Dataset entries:
◆ ◆ ◆ ◆ ◆
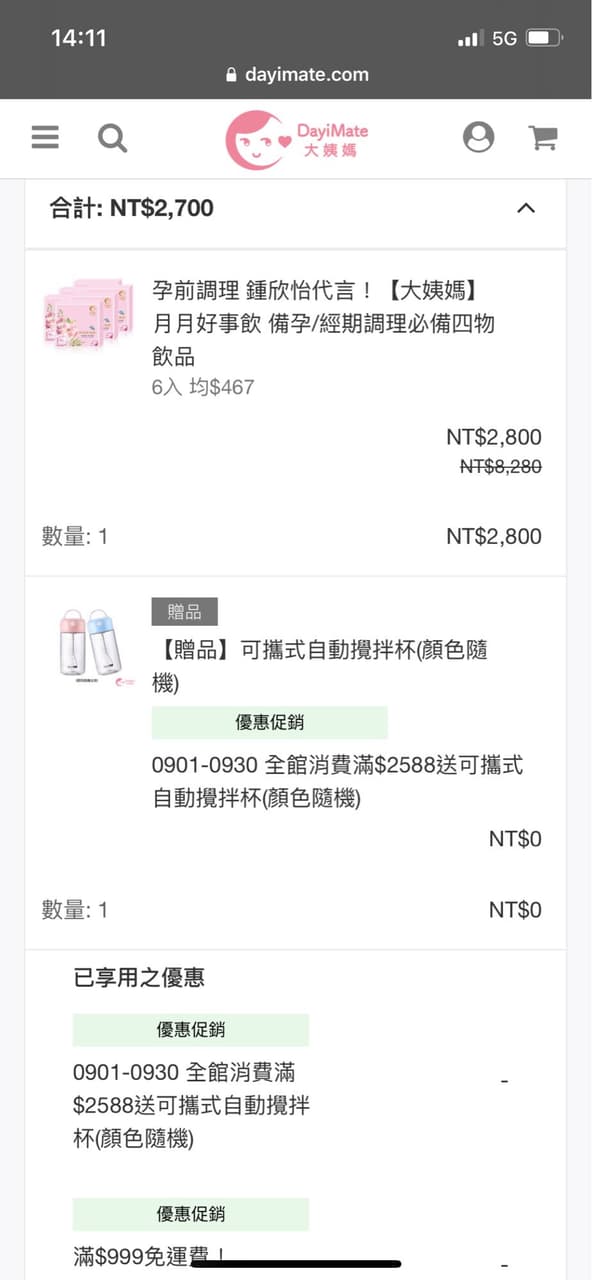Tap the crossed-out NT$8,280 original price

pyautogui.click(x=500, y=467)
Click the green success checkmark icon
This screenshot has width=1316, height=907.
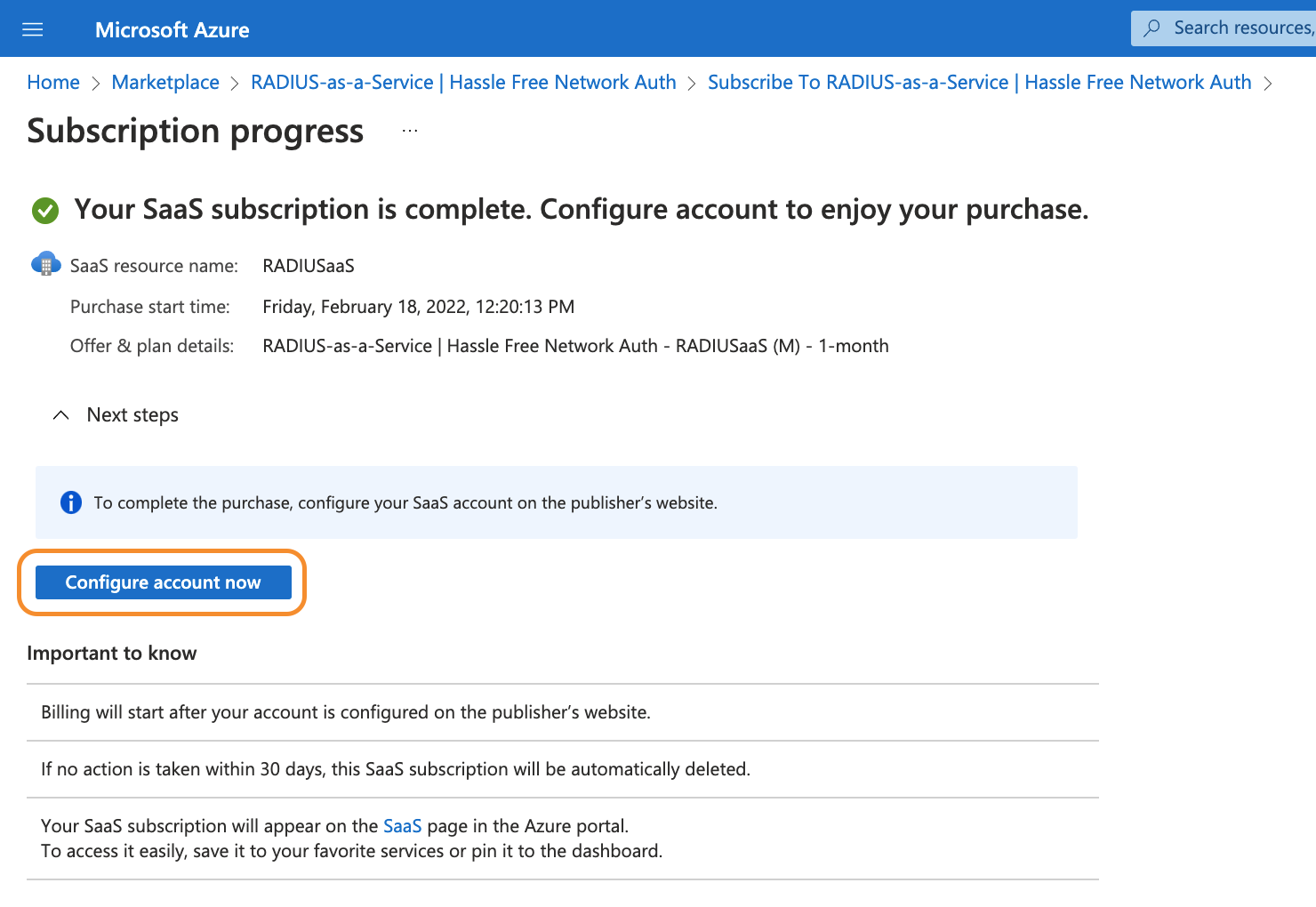[45, 211]
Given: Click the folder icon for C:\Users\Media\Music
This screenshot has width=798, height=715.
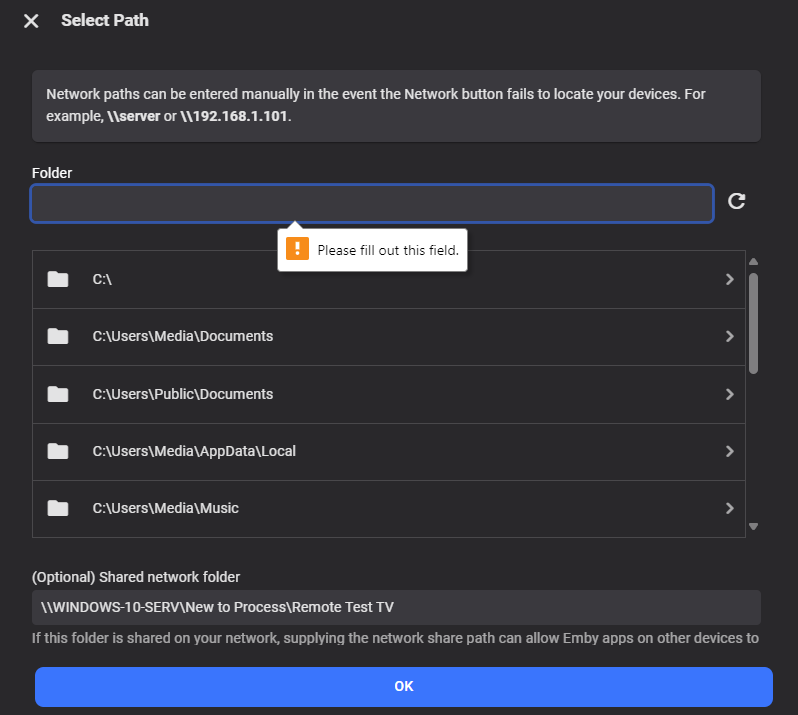Looking at the screenshot, I should tap(58, 508).
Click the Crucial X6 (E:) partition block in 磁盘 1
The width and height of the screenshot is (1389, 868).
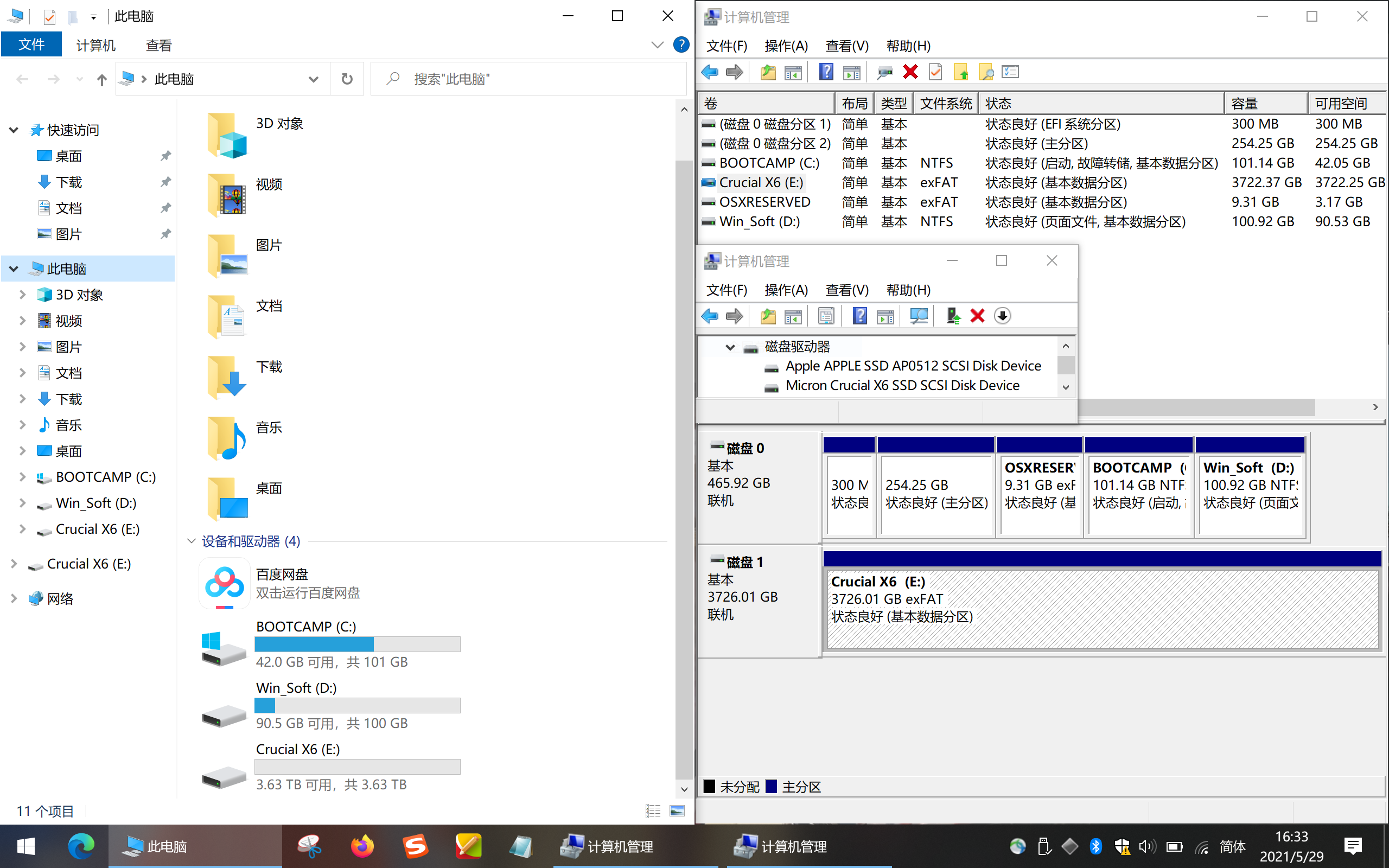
◆ ◆ ◆ ◆ ◆
What to work on -
Reproduce the listing lines word for word, starting at the line that contains "Given: Click the" and ending at the last line of the listing. Leave the pictures out.

Output for this task -
Given: Click the folder icon for C:\Users\Media\Music
This screenshot has width=798, height=715.
Looking at the screenshot, I should tap(58, 508).
Click the Crucial X6 (E:) partition block in 磁盘 1
The width and height of the screenshot is (1389, 868).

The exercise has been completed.